A constrição judicial de ativos virtuais no Brasil ainda enfrenta entraves substanciais, decorrentes não apenas da ausência de integração normativa e tecnológica entre o Poder Judiciário e as entidades atuantes no mercado cripto, mas também do descompasso entre a rapidez com que evoluem as tecnologias de blockchain e os instrumentos jurídicos destinados a regulá-las. O Direito, em sua natureza mais cautelosa e formal, tem se mostrado lento para acompanhar as inovações que remodelam as dinâmicas econômicas e patrimoniais, o que compromete a efetividade das medidas judiciais voltadas a esses novos ativos.
O crescimento exponencial de fraudes estruturadas sob o pretexto de investimentos em criptoativos — popularmente conhecidas como “pirâmides financeiras” — impulsionou a criação do CriptoJud, sistema concebido pelo Conselho Nacional de Justiça (CNJ) para centralizar, em um ambiente eletrônico único, o envio automatizado de ofícios a empresas que operam com ativos virtuais. Trata-se, contudo, de um equívoco comum interpretar o CriptoJud como um instrumento de bloqueio patrimonial direto. Na realidade, o sistema atua como plataforma de comunicação processual, semelhante a um repositório centralizado para requisições judiciais, e não como mecanismo de constrição automática.
Enquanto o Sisbajud, por estar formalmente integrado ao Banco Central e às instituições financeiras, permite bloqueios imediatos de valores no Sistema Financeiro Nacional, o CriptoJud, nas condições atuais, não dispõe de suporte normativo nem tecnológico para executar medidas coercitivas diretas. Isso porque ainda inexiste regulamentação específica do Banco Central que estabeleça parâmetros claros de autorização, supervisão ou cadastro das prestadoras de serviços de ativos virtuais. Sem esse vínculo jurídico-regulatório, não há interoperabilidade técnica capaz de converter uma ordem judicial em bloqueio efetivo de criptoativos, restringindo o sistema ao papel de expedidor ágil de ofícios.
Além disso, a menção à eventual liquidação dos ativos em moeda fiduciária suscita dúvidas operacionais e jurídicas ainda sem resposta normativa: quem seria responsável pela custódia dos ativos constritos? Em que fase processual se daria a conversão? Como mitigar a volatilidade típica dos ativos digitais e definir quem arcará com eventuais perdas ou se beneficiará de ganhos entre a constrição e a liquidação? Tais questões evidenciam o vácuo regulatório que ainda cerca a custódia judicial de criptoativos, a gestão de riscos de mercado e a responsabilização patrimonial correlata.

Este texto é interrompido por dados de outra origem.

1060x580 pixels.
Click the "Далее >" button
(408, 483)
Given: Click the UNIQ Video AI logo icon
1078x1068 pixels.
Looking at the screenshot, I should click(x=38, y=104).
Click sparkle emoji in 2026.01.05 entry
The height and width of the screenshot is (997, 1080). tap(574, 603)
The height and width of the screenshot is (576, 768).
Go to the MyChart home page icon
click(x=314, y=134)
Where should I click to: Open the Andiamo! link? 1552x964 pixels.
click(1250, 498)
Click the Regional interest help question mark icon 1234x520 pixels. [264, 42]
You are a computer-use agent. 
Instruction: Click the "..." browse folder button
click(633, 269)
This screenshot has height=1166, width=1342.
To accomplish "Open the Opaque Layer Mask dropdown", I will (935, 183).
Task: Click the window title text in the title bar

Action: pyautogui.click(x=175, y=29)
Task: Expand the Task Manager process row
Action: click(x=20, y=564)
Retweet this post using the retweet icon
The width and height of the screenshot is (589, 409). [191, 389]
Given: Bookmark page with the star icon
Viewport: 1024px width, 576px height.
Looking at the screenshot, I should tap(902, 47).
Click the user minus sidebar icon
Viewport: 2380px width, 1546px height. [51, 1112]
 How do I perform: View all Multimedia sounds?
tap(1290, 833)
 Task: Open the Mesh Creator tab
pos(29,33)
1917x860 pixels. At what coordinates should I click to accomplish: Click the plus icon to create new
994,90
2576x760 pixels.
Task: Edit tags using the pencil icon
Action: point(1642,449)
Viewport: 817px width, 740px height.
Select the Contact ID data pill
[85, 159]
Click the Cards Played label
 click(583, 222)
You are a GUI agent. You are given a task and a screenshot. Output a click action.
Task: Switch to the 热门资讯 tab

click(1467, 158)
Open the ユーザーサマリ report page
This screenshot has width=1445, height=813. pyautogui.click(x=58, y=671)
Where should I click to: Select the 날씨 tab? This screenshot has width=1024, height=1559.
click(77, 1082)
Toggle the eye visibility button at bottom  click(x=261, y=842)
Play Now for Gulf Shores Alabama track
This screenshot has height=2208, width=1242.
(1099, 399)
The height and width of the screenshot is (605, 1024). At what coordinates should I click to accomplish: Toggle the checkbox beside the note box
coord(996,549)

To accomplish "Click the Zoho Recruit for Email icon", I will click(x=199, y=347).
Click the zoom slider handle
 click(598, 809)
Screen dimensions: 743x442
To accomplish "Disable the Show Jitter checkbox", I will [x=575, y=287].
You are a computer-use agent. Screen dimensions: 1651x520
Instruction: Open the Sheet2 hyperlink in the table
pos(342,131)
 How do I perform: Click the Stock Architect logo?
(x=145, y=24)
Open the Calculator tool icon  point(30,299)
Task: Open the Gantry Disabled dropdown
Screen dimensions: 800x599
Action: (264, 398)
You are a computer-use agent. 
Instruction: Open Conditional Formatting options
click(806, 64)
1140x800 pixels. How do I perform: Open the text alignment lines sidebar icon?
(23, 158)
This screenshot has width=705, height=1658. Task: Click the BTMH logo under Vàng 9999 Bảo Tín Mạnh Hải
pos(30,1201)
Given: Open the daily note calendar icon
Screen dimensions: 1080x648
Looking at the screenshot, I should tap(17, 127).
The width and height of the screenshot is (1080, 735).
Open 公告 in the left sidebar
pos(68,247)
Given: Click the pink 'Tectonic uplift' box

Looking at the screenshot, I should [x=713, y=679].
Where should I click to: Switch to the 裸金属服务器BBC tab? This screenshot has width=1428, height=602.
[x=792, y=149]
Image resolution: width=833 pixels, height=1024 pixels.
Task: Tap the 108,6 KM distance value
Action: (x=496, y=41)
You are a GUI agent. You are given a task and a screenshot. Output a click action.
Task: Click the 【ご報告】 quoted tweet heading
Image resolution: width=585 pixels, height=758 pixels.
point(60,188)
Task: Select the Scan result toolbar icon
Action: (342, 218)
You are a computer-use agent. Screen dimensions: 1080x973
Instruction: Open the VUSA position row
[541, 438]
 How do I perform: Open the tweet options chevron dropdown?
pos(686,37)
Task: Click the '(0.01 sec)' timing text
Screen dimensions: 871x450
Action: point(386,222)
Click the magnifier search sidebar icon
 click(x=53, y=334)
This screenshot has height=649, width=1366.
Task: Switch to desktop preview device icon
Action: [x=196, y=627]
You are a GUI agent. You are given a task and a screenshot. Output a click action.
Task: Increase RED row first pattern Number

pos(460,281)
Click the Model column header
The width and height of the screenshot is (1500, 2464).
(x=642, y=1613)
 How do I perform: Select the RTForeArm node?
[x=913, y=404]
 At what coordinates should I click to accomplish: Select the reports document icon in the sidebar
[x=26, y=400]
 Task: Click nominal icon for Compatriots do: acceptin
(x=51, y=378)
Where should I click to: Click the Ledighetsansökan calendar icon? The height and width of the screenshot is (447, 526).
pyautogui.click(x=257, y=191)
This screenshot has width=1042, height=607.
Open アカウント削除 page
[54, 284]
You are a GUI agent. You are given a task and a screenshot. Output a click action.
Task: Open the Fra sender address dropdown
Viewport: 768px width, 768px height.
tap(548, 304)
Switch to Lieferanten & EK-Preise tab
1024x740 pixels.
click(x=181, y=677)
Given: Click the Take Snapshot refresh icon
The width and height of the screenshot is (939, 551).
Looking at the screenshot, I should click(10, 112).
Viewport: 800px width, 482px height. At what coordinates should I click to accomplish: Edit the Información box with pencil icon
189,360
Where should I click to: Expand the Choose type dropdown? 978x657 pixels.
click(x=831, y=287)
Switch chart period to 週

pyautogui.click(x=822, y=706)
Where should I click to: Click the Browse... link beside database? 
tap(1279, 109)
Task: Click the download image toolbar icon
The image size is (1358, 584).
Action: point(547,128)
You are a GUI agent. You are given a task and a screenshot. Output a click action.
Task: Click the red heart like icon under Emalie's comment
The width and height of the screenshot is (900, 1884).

Outra limitação incontornável reside no fato de que ativos mantidos em carteiras de autocustódia, corretoras estrangeiras sem representação no Brasil ou plataformas descentralizadas (DEX) permanecem fora do alcance jurisdicional. A própria essência da autocustódia — pilar da soberania financeira na economia digital — confere ao titular controle exclusivo sobre seus ativos, mas simultaneamente inviabiliza a execução de medidas constritivas. Tal dilema revela o desafio de conciliar, em termos regulatórios, a proteção das garantias individuais com a efetividade da tutela jurisdicional.
Por fim, embora o CriptoJud represente um avanço institucional relevante ao modernizar e centralizar o fluxo de comunicações judiciais relacionadas a ativos virtuais, é imperioso reconhecer que sua eficácia plena depende da consolidação de um marco regulatório robusto, que integre as prestadoras de serviços de ativos virtuais ao sistema financeiro formal, estabeleça padrões de interoperabilidade e discipline os procedimentos de custódia e liquidação. Até que tais medidas sejam implementadas, o CriptoJud deve ser compreendido como um instrumento de transição, que moderniza a comunicação processual, mas ainda não realiza a promessa de efetividade executória que o discurso público tem sugerido.